#### OBJECTIVE:
Could you copy out every line of the records below word for word?

#### DATASET ROWS:
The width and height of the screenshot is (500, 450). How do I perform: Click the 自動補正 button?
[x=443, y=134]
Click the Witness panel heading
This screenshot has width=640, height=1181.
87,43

#### ANSWER TO THIS TASK:
The width and height of the screenshot is (500, 450). How do I perform: Click the 自動補正 button?
[x=443, y=134]
Click the Witness panel heading
This screenshot has width=640, height=1181.
87,43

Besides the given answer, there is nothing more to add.